From behind Corso came Melanie’s voice. “Let him in.”

Corso stepped aside. Marty hesitated for a moment, then crossed
the threshold. He sent an amused glance bouncing from Melanie to
Corso and back again. “So . . . ,” he said with a smile, “. . .
what do we have here?”

Melanie looked embarrassed. “Don’t start, Marty. You’re
nobody to talk.” She turned her head toward Corso. “Marty here
even cheats on his mistress,” she said.

Marty looked hurt. “A man in my position needs his comforts.”

Corso looked the little guy over. “You’ve got
two
mistresses?”

“Stephanie . . . that’s my wife . . . she found out about
Janice.”

He shrugged. “Took all the fun out of it.” He looked them over
again. “So?”

Melanie changed the subject. “So what happened with last night’s
feed?”

Marty’s turn to wince. “A bit more than we had in mind eh?”

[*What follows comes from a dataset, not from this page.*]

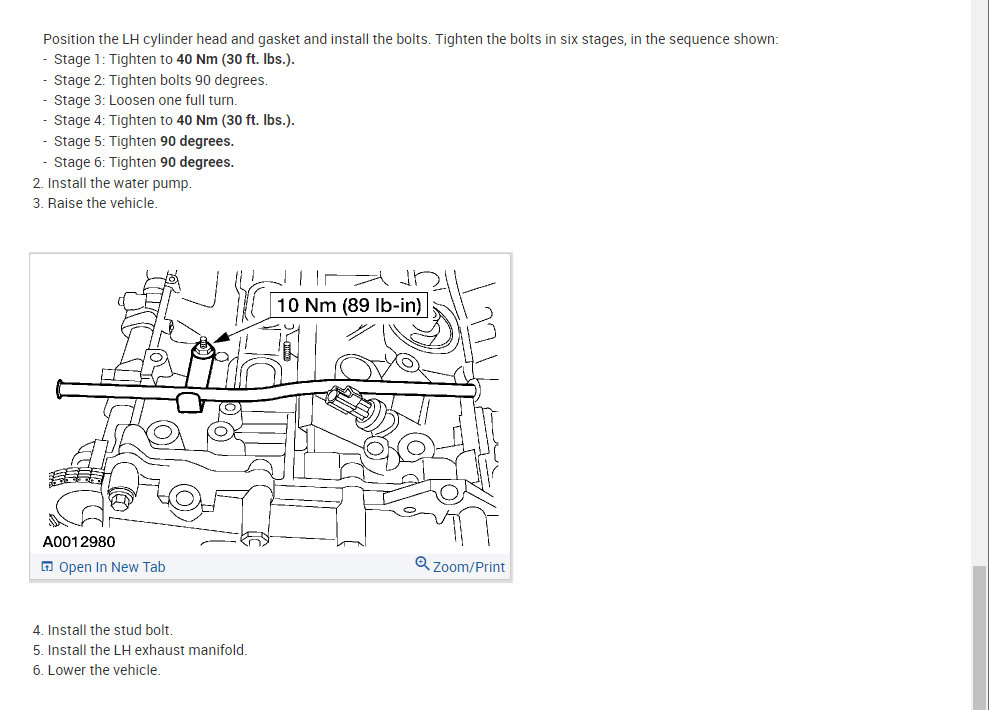Click the Stage 1 tighten to 40 Nm line
This screenshot has height=710, width=989.
pos(174,59)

“Frank said it was all over.”

“Apparently so was Frank.”

“Stop it!” She tried to sound angry but didn’t manage.

“A hundred fifty-five channels domestically. We’re getting a
lot of calls and e-mails. They’re running about two to one
outraged.”

“What’s the network saying?”

“Publicly, they’re distancing themselves from us. Behind
closed doors they’re gloating over the ratings.”

“At least they’re predictable.”

“I’ve got a budget meeting with Larry at six tonight,” Marty
said. “You gonna be able to get the trailer home?”

“It’s an RV, Marty . . . an RV.”

“You gonna be able to get it home? I could send—”

“I got it this far,” she interrupted. “I’ll get it back to
the lot.”

“Okay then,” Marty said. “I’m going to jump in the shower
and head back home. You need anything, you give me a jingle.”

He pointed over at Melanie. “You know, dearie, you got a certain
blush this morning . . .”

“Shut up, Marty,” she said. “Go take your shower.”

Martin Wells laughed, said his good-byes and disappeared.

“Howsabout breakfast?” Corso asked. “The café across the
street must be open by now.”

Melanie sat up and surveyed herself in the mirror. She made a
disgusted face. “Long as you don’t mind waiting for an hour or
so.”

“Howsabout I go get it and bring it back.”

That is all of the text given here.